Transmission of vertical vibration through a seat cushion at the seat pan: Effect of foam physical properties during different excitation magnitudes

Abstract

The vibration characteristics of car seats directly influence the ride comfort. Polyurethane foam is the key part of a seat, and its physical parameters have an important impact on the seat. In this study, the influence of the foam thickness and foam hardness on the vibration characteristics of seat cushion with different excitation magnitudes was investigated by using transmissibility and seat effective amplitude transmissibility (SEAT) value.
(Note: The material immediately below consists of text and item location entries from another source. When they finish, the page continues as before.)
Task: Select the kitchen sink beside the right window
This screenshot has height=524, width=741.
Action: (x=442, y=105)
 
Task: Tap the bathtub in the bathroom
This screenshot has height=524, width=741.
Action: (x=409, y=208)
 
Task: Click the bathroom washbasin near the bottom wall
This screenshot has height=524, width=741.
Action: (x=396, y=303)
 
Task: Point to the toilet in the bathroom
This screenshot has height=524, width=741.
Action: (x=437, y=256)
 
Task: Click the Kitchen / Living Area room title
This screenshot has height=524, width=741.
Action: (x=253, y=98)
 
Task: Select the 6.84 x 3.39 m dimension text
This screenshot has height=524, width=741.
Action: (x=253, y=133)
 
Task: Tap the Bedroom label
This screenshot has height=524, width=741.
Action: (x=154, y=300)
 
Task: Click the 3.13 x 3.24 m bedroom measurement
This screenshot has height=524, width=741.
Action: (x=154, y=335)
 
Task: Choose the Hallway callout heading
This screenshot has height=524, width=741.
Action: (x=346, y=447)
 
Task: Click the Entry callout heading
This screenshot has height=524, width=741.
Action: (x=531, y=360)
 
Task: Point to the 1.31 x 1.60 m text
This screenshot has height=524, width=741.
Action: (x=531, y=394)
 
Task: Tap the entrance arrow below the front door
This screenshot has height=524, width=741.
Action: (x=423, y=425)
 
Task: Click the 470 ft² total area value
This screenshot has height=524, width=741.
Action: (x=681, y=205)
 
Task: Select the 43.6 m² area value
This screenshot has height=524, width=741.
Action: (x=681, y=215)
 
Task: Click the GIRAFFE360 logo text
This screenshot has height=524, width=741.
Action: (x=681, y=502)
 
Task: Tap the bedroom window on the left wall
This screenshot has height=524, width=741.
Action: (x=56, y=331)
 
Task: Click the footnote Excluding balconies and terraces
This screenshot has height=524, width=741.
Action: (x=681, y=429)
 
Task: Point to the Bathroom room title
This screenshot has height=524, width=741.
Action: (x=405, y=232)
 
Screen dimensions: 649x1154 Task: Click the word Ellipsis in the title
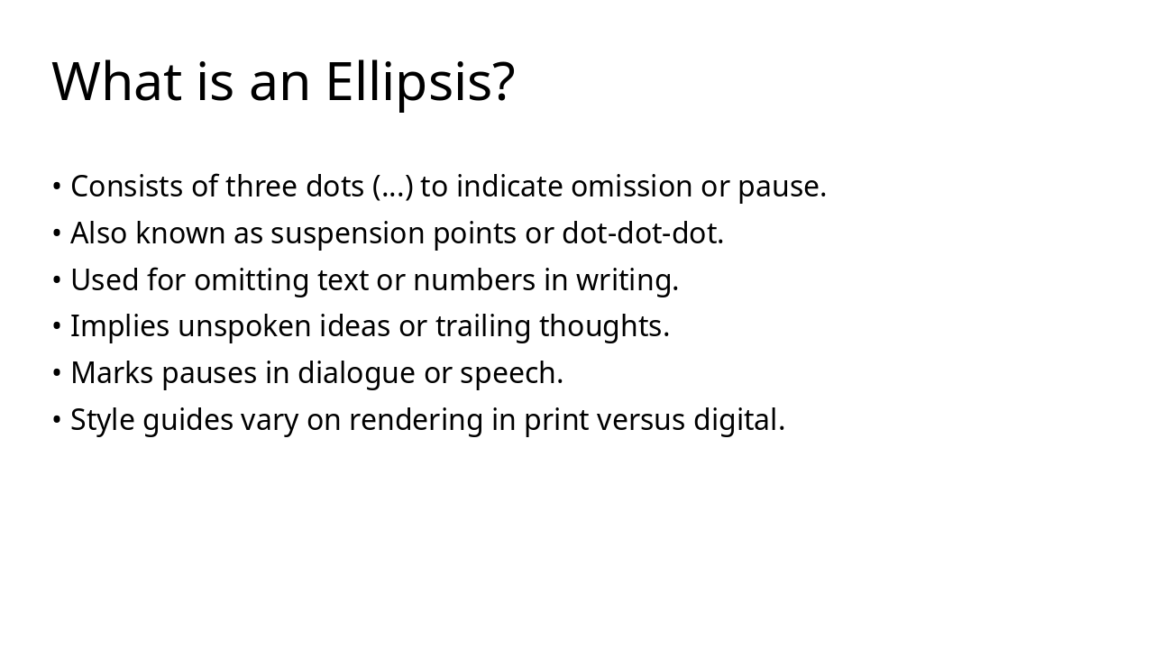point(419,82)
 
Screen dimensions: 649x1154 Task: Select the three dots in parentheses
point(393,187)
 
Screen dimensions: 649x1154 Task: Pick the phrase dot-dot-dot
point(643,233)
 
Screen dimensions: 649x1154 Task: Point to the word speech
point(511,373)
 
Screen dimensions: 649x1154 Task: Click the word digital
point(739,420)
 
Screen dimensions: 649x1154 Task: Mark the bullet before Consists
point(57,187)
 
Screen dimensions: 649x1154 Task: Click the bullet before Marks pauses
point(57,373)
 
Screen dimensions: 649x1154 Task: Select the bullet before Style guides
point(57,420)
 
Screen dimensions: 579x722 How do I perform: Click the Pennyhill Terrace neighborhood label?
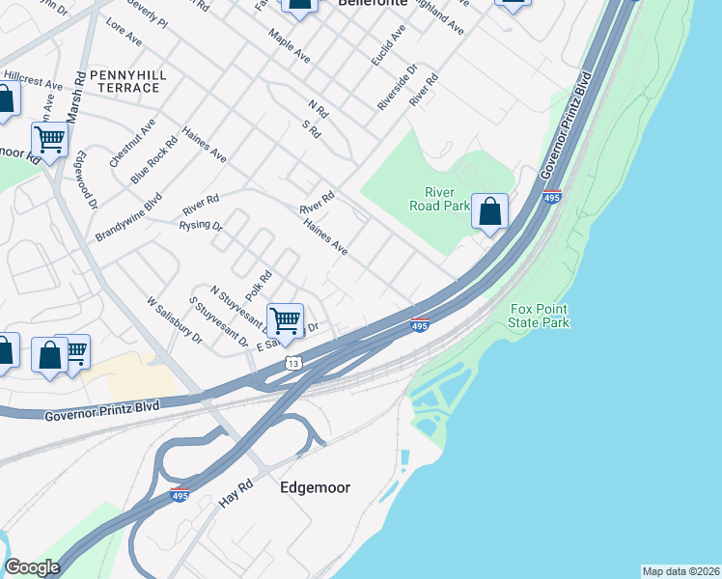tap(124, 81)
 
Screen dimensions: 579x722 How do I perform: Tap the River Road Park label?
tap(446, 199)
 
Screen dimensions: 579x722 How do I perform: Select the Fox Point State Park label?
tap(540, 316)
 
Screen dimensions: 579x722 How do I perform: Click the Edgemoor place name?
tap(316, 487)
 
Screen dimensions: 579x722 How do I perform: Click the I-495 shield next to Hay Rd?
tap(179, 495)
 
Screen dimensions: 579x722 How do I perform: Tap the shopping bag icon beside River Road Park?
tap(489, 211)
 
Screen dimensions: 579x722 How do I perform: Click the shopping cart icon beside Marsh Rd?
tap(49, 139)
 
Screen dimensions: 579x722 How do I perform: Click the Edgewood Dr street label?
tap(86, 179)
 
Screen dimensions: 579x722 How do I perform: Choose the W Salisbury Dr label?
tap(174, 320)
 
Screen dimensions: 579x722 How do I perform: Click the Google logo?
tap(32, 567)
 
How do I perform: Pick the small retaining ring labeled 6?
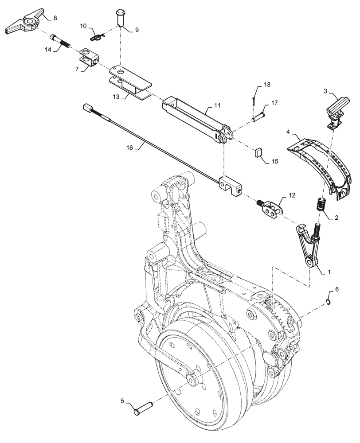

First, vibration tests were carried out at a vertical vibration simulator with width-limited white noise vibration frequencies from 0.5 to 20 Hz with root-mean-square (r.m.s.) values of 0.4, 0.8, and 1.2 m/s2, the acceleration at the platform and the body-foam interfaces were measured to calculate the transmissibility, and the influence of the foam physical properties on the transmissibility was analyzed. Then, the SEAT value was introduced to assess the vibration isolation efficiency of the foam cushion, and the influence of the foam physical properties of the foam cushion on the vibration isolation efficiency was analyzed. With increasing thickness of the foam and decreasing hardness of the foam at the seat pan, the peak transmissibility increased and the resonance frequency decreased. The SEAT values show that increasing the foam thickness is beneficial to the improvement of the vibration isolation efficiency of the seat, but there is a diminishing return; the combination of physical parameters of low hardness and high thickness could make the vibration isolation performance of the seat better. In addition, the nonlinearity of human-seat system during different vibration magnitude was found.